== ACTION ITEM ==
Copy every line of the data in which the word "Cultura" occurs.
---
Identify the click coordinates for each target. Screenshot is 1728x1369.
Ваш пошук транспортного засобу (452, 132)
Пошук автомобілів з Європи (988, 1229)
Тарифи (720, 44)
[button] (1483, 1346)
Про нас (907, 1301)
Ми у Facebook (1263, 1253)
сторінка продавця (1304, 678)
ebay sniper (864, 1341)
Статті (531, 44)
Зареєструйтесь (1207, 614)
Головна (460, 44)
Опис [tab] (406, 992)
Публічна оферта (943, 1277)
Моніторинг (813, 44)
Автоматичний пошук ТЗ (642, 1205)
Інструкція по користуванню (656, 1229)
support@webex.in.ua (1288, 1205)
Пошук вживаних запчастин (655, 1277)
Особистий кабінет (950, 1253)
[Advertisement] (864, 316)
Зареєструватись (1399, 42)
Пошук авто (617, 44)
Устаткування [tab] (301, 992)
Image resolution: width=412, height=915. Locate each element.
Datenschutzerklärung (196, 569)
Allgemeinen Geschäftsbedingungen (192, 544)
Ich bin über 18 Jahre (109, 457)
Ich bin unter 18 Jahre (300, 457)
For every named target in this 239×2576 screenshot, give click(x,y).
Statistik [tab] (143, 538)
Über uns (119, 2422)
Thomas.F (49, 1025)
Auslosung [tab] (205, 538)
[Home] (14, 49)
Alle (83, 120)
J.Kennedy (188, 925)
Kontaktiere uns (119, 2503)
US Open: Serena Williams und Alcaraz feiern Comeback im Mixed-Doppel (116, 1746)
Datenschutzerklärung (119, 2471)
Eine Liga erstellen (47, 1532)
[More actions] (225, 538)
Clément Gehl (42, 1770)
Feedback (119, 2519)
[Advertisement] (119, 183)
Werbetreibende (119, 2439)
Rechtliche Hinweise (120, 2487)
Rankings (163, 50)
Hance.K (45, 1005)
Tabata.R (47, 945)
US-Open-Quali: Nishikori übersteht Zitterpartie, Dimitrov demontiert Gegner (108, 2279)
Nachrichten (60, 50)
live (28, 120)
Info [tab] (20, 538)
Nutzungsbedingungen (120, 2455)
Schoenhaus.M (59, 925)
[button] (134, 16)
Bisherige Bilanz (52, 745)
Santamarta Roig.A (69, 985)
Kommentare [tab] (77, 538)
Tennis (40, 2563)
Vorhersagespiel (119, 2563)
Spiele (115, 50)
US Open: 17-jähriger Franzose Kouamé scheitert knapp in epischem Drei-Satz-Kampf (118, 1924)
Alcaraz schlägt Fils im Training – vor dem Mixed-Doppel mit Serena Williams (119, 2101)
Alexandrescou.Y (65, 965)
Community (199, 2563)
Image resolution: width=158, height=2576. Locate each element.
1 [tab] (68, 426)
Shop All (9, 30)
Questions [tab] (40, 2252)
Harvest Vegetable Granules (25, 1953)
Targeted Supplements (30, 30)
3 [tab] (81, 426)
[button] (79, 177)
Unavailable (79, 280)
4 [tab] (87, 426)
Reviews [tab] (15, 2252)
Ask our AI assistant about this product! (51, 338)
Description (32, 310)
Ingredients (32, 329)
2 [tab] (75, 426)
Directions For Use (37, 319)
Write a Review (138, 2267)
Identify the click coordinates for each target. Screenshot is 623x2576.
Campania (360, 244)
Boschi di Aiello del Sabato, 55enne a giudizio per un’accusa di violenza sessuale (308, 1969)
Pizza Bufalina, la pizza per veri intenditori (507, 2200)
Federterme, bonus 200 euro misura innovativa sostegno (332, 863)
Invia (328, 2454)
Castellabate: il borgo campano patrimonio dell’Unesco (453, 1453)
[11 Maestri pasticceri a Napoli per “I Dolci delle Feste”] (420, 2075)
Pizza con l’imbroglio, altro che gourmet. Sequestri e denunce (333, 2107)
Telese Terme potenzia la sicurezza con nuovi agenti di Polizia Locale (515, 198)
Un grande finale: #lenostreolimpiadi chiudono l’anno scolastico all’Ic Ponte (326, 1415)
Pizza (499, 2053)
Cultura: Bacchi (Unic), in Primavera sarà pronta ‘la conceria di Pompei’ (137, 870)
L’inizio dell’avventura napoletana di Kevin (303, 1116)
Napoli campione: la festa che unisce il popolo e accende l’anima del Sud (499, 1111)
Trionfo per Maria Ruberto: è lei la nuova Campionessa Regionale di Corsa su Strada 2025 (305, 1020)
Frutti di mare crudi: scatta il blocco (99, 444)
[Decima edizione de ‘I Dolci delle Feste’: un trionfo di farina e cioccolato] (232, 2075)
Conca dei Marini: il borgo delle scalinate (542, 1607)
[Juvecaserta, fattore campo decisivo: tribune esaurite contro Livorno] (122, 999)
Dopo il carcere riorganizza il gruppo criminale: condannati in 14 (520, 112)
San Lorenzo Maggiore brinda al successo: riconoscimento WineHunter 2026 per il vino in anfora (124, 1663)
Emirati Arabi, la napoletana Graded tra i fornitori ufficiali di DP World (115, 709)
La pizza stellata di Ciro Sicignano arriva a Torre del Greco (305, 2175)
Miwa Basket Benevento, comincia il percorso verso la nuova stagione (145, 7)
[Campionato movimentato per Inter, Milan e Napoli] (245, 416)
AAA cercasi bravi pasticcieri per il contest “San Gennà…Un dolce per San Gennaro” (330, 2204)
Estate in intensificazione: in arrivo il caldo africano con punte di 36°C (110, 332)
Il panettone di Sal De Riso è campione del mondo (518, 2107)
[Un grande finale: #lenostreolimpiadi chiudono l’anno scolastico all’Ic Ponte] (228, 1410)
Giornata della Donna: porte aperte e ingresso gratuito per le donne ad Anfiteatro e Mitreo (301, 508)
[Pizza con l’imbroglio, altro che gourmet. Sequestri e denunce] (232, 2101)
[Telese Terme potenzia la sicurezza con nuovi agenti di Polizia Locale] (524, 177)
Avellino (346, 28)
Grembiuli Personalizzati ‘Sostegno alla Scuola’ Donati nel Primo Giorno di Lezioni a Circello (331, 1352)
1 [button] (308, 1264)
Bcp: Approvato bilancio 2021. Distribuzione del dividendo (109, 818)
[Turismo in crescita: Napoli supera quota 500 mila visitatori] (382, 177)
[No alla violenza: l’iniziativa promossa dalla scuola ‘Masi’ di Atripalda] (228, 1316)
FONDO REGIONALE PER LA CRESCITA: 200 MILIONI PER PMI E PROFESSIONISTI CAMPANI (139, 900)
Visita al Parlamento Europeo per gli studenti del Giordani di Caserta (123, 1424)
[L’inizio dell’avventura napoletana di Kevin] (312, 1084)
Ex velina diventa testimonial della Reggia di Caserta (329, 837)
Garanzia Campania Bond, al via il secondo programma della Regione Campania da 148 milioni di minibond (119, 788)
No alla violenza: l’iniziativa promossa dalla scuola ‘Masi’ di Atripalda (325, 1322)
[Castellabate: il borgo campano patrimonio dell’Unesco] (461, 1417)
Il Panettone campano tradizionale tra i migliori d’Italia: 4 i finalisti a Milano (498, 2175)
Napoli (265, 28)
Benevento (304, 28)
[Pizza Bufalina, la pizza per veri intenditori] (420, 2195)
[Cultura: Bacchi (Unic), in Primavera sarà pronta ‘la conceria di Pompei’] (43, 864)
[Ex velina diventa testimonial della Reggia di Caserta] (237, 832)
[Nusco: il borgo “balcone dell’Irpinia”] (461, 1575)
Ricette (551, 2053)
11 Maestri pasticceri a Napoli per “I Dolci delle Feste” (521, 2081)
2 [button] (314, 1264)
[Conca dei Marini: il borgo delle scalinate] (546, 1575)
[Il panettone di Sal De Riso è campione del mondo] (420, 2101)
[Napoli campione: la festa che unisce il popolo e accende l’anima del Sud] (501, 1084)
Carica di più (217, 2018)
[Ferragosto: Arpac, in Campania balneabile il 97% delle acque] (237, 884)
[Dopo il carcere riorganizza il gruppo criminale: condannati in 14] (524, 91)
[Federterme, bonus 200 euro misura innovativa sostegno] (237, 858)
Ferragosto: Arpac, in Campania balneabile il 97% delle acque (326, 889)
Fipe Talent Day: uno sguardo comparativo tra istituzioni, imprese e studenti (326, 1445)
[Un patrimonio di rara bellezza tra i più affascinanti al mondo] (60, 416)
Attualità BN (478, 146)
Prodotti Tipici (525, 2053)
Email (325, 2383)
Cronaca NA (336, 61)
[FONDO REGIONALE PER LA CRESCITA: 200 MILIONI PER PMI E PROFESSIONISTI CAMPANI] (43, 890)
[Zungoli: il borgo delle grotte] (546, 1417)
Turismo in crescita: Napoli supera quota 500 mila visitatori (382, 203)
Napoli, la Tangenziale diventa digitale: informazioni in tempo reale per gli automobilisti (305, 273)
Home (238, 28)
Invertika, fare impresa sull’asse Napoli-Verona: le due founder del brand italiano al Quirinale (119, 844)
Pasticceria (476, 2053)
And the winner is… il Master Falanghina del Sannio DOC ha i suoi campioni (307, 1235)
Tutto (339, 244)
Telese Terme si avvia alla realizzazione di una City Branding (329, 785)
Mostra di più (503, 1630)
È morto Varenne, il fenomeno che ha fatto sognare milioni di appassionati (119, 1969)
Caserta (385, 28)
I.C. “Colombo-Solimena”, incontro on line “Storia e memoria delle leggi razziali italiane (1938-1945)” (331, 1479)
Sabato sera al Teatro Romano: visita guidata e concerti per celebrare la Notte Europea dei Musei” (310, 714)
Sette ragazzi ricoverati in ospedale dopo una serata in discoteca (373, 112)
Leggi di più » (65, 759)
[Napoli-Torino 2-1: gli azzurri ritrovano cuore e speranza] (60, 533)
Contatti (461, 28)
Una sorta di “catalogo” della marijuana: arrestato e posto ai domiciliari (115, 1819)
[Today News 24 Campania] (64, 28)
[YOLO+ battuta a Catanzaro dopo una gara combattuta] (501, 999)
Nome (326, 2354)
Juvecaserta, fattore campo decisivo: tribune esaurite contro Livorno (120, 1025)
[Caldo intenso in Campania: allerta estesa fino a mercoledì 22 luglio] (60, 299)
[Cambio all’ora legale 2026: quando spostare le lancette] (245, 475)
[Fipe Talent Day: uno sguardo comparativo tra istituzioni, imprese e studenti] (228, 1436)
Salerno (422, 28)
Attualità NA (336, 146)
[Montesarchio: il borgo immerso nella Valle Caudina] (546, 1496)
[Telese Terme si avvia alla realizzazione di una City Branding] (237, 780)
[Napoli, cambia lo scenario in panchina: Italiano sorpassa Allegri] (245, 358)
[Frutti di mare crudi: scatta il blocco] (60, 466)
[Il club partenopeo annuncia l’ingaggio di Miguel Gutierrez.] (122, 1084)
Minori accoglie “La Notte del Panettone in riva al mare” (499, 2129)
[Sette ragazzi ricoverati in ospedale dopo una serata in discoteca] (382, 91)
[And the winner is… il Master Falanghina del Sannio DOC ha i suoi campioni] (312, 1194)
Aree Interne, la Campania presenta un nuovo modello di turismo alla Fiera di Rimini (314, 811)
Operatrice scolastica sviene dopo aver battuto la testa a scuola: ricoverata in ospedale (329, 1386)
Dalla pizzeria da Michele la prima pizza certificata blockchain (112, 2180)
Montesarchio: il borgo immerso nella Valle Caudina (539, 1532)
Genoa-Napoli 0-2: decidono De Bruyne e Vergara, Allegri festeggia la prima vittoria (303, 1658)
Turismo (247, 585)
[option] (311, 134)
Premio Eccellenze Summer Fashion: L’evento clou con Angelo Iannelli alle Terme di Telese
---
== SOLUTION FOR THIS PROBLEM ==
Cultura: Bacchi (Unic), in Primavera sarà pronta ‘la conceria di Pompei’ (137, 870)
[Cultura: Bacchi (Unic), in Primavera sarà pronta ‘la conceria di Pompei’] (43, 864)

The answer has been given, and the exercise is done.